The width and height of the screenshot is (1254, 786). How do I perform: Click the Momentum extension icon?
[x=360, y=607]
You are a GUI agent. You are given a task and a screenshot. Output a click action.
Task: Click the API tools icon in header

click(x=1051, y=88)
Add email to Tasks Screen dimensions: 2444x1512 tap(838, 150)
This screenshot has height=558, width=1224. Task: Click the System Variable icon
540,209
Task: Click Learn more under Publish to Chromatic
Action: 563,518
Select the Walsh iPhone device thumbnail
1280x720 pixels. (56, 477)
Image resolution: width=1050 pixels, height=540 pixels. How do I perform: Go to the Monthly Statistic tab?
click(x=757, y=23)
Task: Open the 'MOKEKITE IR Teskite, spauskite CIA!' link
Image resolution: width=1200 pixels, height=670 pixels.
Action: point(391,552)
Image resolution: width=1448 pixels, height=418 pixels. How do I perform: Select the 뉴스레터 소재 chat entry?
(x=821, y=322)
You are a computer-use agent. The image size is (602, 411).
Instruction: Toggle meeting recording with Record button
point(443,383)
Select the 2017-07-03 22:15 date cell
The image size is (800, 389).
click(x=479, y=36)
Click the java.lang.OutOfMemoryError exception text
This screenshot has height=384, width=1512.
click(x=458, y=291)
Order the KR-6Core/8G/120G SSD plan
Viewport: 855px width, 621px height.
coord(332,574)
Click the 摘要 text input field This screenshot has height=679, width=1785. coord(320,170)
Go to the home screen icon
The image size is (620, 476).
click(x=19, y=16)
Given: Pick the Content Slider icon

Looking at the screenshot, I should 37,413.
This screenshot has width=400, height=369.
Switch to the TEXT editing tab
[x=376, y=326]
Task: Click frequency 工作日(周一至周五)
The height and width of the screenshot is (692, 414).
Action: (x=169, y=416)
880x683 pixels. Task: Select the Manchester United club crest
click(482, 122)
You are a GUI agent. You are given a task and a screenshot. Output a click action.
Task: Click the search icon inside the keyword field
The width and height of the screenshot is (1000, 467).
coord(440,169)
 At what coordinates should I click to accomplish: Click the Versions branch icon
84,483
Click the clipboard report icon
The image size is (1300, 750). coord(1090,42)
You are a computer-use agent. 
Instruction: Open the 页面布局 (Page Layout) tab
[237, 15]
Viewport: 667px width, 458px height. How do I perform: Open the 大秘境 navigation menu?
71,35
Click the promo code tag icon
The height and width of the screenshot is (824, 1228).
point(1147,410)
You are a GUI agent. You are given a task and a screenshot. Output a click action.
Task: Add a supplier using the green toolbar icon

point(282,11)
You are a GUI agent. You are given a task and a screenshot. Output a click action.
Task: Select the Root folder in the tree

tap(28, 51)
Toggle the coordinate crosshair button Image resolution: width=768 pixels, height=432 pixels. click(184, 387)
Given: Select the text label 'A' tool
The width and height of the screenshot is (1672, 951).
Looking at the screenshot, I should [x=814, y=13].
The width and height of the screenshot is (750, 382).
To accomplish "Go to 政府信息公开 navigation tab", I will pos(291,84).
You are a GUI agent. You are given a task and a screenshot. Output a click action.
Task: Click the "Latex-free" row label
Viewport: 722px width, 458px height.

-----

▸ How to complete this task:
Restate the entries above. Match them exactly.

▸ Result for this task:
The width and height of the screenshot is (1254, 786). How do I perform: Click the Momentum extension icon?
[x=360, y=607]
You are a GUI agent. You are given a task and a screenshot. Output a click action.
Task: Click the API tools icon in header

click(x=1051, y=88)
Add email to Tasks Screen dimensions: 2444x1512 tap(838, 150)
This screenshot has height=558, width=1224. Task: Click the System Variable icon
540,209
Task: Click Learn more under Publish to Chromatic
Action: 563,518
Select the Walsh iPhone device thumbnail
1280x720 pixels. (56, 477)
Image resolution: width=1050 pixels, height=540 pixels. How do I perform: Go to the Monthly Statistic tab?
click(x=757, y=23)
Task: Open the 'MOKEKITE IR Teskite, spauskite CIA!' link
Image resolution: width=1200 pixels, height=670 pixels.
Action: point(391,552)
Image resolution: width=1448 pixels, height=418 pixels. How do I perform: Select the 뉴스레터 소재 chat entry?
(x=821, y=322)
You are a computer-use agent. The image size is (602, 411).
Instruction: Toggle meeting recording with Record button
point(443,383)
Select the 2017-07-03 22:15 date cell
The image size is (800, 389).
click(x=479, y=36)
Click the java.lang.OutOfMemoryError exception text
This screenshot has height=384, width=1512.
click(x=458, y=291)
Order the KR-6Core/8G/120G SSD plan
Viewport: 855px width, 621px height.
coord(332,574)
Click the 摘要 text input field This screenshot has height=679, width=1785. coord(320,170)
Go to the home screen icon
The image size is (620, 476).
click(x=19, y=16)
Given: Pick the Content Slider icon

Looking at the screenshot, I should 37,413.
This screenshot has width=400, height=369.
Switch to the TEXT editing tab
[x=376, y=326]
Task: Click frequency 工作日(周一至周五)
The height and width of the screenshot is (692, 414).
Action: (x=169, y=416)
880x683 pixels. Task: Select the Manchester United club crest
click(482, 122)
You are a GUI agent. You are given a task and a screenshot. Output a click action.
Task: Click the search icon inside the keyword field
The width and height of the screenshot is (1000, 467).
coord(440,169)
 At what coordinates should I click to accomplish: Click the Versions branch icon
84,483
Click the clipboard report icon
The image size is (1300, 750). coord(1090,42)
You are a computer-use agent. 
Instruction: Open the 页面布局 (Page Layout) tab
[237, 15]
Viewport: 667px width, 458px height. How do I perform: Open the 大秘境 navigation menu?
71,35
Click the promo code tag icon
The height and width of the screenshot is (824, 1228).
point(1147,410)
You are a GUI agent. You are given a task and a screenshot. Output a click action.
Task: Add a supplier using the green toolbar icon

point(282,11)
You are a GUI agent. You are given a task and a screenshot. Output a click action.
Task: Select the Root folder in the tree

tap(28, 51)
Toggle the coordinate crosshair button Image resolution: width=768 pixels, height=432 pixels. click(184, 387)
Given: Select the text label 'A' tool
The width and height of the screenshot is (1672, 951).
Looking at the screenshot, I should [x=814, y=13].
The width and height of the screenshot is (750, 382).
To accomplish "Go to 政府信息公开 navigation tab", I will pos(291,84).
You are a GUI agent. You are given a task and a screenshot. Output a click action.
Task: Click the "Latex-free" row label
Viewport: 722px width, 458px height.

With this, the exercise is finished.